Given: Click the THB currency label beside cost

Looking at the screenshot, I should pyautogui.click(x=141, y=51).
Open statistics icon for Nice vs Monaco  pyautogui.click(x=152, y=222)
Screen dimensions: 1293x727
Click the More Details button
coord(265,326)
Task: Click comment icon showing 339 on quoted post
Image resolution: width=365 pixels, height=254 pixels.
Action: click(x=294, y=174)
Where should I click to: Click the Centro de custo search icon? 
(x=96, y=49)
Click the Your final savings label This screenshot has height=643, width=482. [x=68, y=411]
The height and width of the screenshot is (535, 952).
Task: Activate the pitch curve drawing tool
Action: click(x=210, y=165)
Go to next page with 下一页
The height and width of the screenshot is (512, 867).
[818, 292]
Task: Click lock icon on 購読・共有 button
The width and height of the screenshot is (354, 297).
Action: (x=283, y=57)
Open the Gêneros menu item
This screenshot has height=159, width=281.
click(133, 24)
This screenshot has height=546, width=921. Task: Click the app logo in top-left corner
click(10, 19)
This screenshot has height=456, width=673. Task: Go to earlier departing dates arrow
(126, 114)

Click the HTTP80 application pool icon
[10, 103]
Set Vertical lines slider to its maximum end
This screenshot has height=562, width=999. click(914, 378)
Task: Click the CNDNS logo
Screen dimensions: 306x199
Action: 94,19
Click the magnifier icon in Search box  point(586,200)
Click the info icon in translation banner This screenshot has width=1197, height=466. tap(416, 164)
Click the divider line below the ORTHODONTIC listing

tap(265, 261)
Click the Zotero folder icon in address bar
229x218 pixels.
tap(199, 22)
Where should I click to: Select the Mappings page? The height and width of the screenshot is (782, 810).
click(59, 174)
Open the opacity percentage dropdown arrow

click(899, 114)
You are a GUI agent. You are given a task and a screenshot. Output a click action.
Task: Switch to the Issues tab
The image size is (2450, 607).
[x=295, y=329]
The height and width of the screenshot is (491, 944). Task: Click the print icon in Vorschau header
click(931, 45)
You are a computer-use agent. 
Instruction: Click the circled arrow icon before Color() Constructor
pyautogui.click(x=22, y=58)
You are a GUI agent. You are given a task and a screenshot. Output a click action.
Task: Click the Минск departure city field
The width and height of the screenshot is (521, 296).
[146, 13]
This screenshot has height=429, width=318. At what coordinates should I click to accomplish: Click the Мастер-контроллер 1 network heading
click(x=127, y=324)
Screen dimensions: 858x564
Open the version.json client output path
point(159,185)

____________

Word for word, restate the lines of the listing above starting at the line with "Click the More Details button" and ending at the line with "Task: Click lock icon on 購読・共有 button", and nothing outside them.

THE ANSWER:
Click the More Details button
coord(265,326)
Task: Click comment icon showing 339 on quoted post
Image resolution: width=365 pixels, height=254 pixels.
Action: click(x=294, y=174)
Where should I click to: Click the Centro de custo search icon? 
(x=96, y=49)
Click the Your final savings label This screenshot has height=643, width=482. [x=68, y=411]
The height and width of the screenshot is (535, 952).
Task: Activate the pitch curve drawing tool
Action: click(x=210, y=165)
Go to next page with 下一页
The height and width of the screenshot is (512, 867).
[818, 292]
Task: Click lock icon on 購読・共有 button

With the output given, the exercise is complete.